I had settled on being transmasculine and identifying as an androgyne (which for me means: male inside, female outside). For me, being an androgyne would mean masculinizing my appearance/presentation and living as ambiguously as possible, but keeping my legal identity female and defaulting to female in situations where I couldn't avoid it. Whereas being an FTM would mean changing my legal identity and sex and living full-time as male in all situations, albeit an androgynous/gender->-bleeped-<- male.
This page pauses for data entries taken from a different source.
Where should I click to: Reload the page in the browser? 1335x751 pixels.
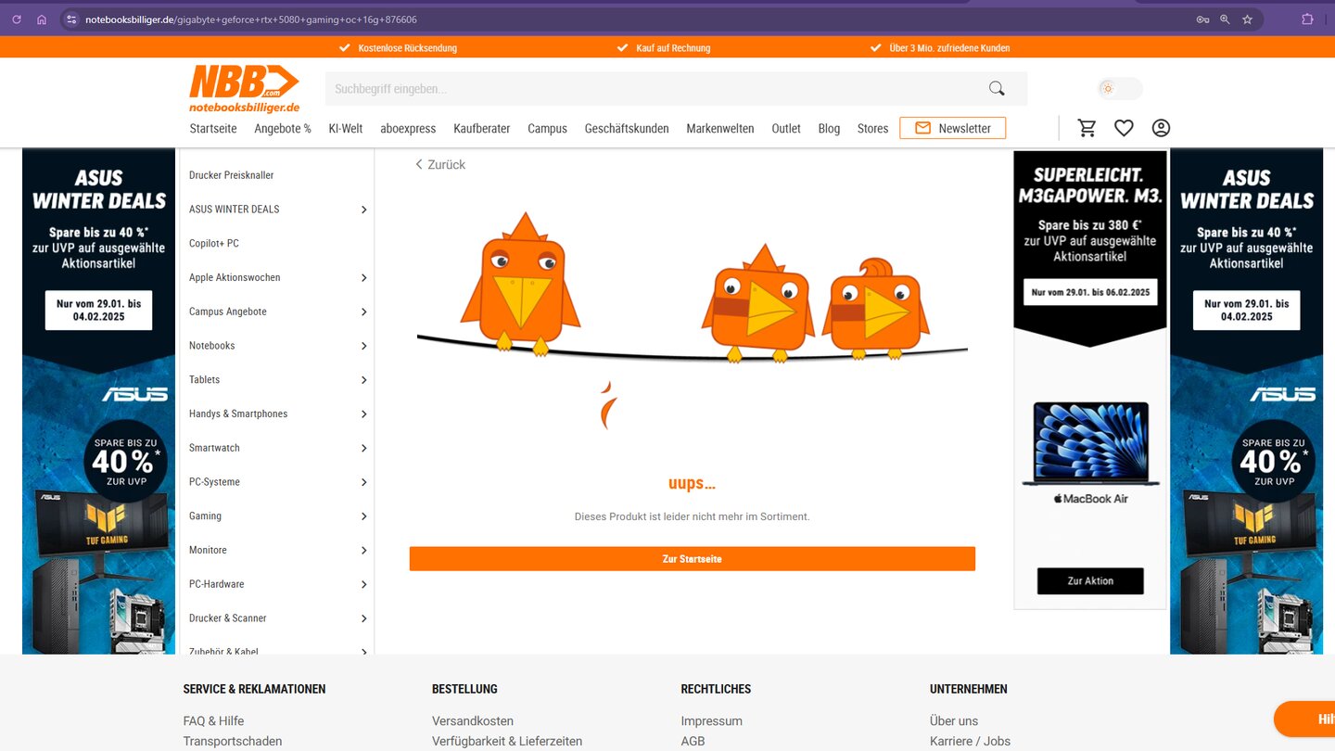[x=17, y=19]
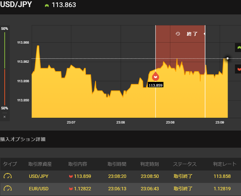Screen dimensions: 241x196
Task: Open the USD/JPY asset in the trade list
Action: (39, 176)
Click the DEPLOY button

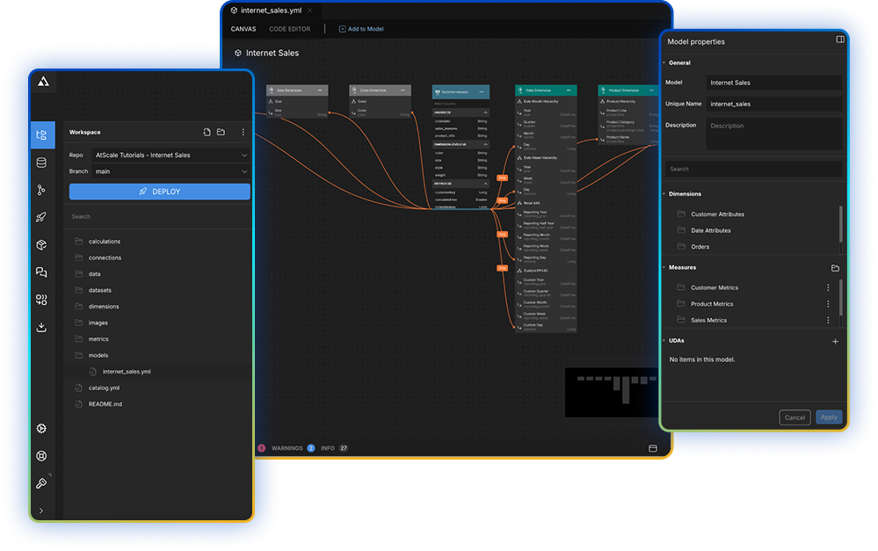point(158,192)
Well, even though I'd settled on the first option, this week I caught myself constantly daydreaming about my future self as male, and thinking of my transition in terms of me passing and living as primarily male. I can't imagine anything else. I can see myself being my daughter's butch mom when I take her to preschool, but past those years, I'm a guy. So I asked myself some questions:
Have I ever wanted to pass as male?
Have I ever wanted a penis?
Have I ever wanted a flat chest / my breasts removed?
And the answer to all was yes. They were "yes" before I knew I was trans, so I can rest assured that it's not just my current confusion deluding me.
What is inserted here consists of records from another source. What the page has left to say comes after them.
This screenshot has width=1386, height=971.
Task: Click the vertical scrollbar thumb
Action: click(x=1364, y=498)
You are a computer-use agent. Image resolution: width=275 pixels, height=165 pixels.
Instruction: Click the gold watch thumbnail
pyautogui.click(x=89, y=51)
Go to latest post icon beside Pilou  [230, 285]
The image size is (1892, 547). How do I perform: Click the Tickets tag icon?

I already know I'm transitioning. I know I'm not fully female. I'm just not sure how far I should aim. Since I was about 4 I knew that I was something in between, not a girl or a boy. Right? Or maybe...I knew I wasn't a girl, but since I've never been a boy and don't know what that feels like, I can't say whether or not I am one? I wasn't even a tomboy. I was just...nothing, not girly but not boyish either.
I'm extremely curious to know what it would be like to be male, and always have been. However, I don't just want to follow a fantasy. I'm afraid I will regret my decision if I do that. I'm so petite, have a high pitched voice, and effeminate mannerisms. I know I will never pass as male 100% of the time AND I AM OK WITH THIS; but I worry that I'm not meant to be male because of these things. I worry, even if I'm male, would it just be easier to keep living as a female?
This all probably sounds confusing and whiney, but it's driving me insane and I couldn't hold it in any longer! It's tearing me up. I'd rather stop existing than listen to my thoughts keep arguing with each other.
You will probably tell me that it's just something you figure out with time as you go through the transition process. But I want to figure myself out now! I've always struggled with my identity, including but not limited to my gender. Are there other questions I can ask myself? Videos you recommend?